3) Das Wichtigste: Nicht jede Maschine will gleich entkalkt werden
Bei Siebträgern gilt: Herstelleranleitung schlägt Internet-Tipps.
Warum? Weil sich Konstruktionen unterscheiden (Boiler-Material, Ventile, Kreisläufe, Dichtungen).
Ein wichtiger Punkt, den viele nicht wissen:
👉 Bei stark verkalkten Maschinen kann „einfach entkalken“ riskant sein, weil sich Kalkbrocken lösen und Ventile/Manometer/Leitungen verstopfen können. Dann ist nicht „der Entkalker schlecht“, sondern die Situation war schon zu weit.
Deshalb: prophylaktisch = gut. „Rettungsaktion bei Totalkalk“ = eher Werkstattfall.
4) Die goldenen Regeln, bevor du überhaupt startest
✅ Regel 1: Kein Küchen-Experiment (Essig ist keine gute Idee)
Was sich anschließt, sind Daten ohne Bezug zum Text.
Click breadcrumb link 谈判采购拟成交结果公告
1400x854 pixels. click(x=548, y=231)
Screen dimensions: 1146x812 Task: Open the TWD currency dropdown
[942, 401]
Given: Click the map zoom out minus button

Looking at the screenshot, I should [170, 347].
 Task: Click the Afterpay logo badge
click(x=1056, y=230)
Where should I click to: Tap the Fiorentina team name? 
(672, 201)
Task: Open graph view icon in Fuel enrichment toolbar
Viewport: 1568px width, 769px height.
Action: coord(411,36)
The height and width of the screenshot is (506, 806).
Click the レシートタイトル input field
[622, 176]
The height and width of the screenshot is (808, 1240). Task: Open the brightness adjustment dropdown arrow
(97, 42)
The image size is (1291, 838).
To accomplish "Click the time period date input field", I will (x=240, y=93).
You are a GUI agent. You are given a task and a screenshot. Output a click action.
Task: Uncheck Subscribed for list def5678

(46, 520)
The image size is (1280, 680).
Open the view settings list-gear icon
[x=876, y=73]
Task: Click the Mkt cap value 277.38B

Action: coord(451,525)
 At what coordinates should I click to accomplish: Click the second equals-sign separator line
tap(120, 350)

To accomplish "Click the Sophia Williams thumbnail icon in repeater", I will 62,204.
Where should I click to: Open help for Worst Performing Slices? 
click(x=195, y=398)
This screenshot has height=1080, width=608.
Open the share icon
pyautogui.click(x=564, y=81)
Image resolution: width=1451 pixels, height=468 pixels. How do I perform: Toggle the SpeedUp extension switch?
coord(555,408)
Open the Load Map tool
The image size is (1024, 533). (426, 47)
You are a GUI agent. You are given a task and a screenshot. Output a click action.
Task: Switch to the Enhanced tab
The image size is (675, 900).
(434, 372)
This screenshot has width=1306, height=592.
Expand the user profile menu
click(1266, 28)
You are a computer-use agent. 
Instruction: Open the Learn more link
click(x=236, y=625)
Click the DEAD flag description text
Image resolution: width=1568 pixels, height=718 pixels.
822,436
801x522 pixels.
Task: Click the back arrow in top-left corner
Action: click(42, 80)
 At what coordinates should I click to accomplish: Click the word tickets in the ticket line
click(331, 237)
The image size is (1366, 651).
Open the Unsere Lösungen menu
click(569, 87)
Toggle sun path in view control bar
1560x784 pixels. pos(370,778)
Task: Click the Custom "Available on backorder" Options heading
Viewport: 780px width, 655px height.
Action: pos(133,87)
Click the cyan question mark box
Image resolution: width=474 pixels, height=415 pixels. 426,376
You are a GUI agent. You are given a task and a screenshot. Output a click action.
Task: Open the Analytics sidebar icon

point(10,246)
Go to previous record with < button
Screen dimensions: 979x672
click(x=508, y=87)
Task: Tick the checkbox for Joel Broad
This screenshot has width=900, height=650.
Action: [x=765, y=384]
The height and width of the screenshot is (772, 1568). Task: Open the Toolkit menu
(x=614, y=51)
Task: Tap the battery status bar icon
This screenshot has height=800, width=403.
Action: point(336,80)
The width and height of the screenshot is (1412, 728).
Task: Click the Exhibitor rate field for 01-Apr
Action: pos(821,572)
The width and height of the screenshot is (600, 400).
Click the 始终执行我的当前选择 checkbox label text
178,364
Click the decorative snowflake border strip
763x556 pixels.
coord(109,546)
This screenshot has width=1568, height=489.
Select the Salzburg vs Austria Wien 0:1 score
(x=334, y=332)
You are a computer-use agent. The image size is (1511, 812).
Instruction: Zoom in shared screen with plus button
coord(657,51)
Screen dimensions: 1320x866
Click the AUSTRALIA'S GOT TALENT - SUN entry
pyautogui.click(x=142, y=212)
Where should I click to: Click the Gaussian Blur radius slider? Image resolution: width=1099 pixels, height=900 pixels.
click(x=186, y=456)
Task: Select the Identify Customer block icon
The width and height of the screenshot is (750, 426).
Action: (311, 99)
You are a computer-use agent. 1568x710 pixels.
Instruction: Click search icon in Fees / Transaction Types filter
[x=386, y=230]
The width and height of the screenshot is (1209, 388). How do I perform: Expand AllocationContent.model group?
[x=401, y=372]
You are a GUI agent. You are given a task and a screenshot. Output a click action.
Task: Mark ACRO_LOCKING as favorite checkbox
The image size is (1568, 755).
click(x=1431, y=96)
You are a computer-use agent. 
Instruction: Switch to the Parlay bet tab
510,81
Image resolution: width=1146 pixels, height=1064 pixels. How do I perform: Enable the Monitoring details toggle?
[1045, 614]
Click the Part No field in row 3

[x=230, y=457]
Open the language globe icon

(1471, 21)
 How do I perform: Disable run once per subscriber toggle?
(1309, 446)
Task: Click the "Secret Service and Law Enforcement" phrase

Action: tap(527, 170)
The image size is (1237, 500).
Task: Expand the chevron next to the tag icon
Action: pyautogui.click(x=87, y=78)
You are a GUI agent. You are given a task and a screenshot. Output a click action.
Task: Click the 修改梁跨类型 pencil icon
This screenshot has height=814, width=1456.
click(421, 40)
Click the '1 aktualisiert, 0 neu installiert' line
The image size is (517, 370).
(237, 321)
Essig kann Geruch/Geschmack hinterlassen und ist nicht dafür gebaut, maschinenschonend zu wirken. Nimm lieber maschinengeeignete Entkalker oder genau das, was der Hersteller empfiehlt.
✅ Regel 2: Immer exakt dosieren
Mehr hilft nicht mehr. Zu aggressiv oder zu konzentriert kann Dichtungen und Metallteile stressen.
✅ Regel 3: Danach richtig spülen
Entkalken ohne gründliches Spülen ist wie Zähneputzen ohne ausspucken.
Heißt: Mehrere Tankfüllungen (oder mehrere große Spülzyklen) – bis du sicher bist, dass nichts mehr drin ist.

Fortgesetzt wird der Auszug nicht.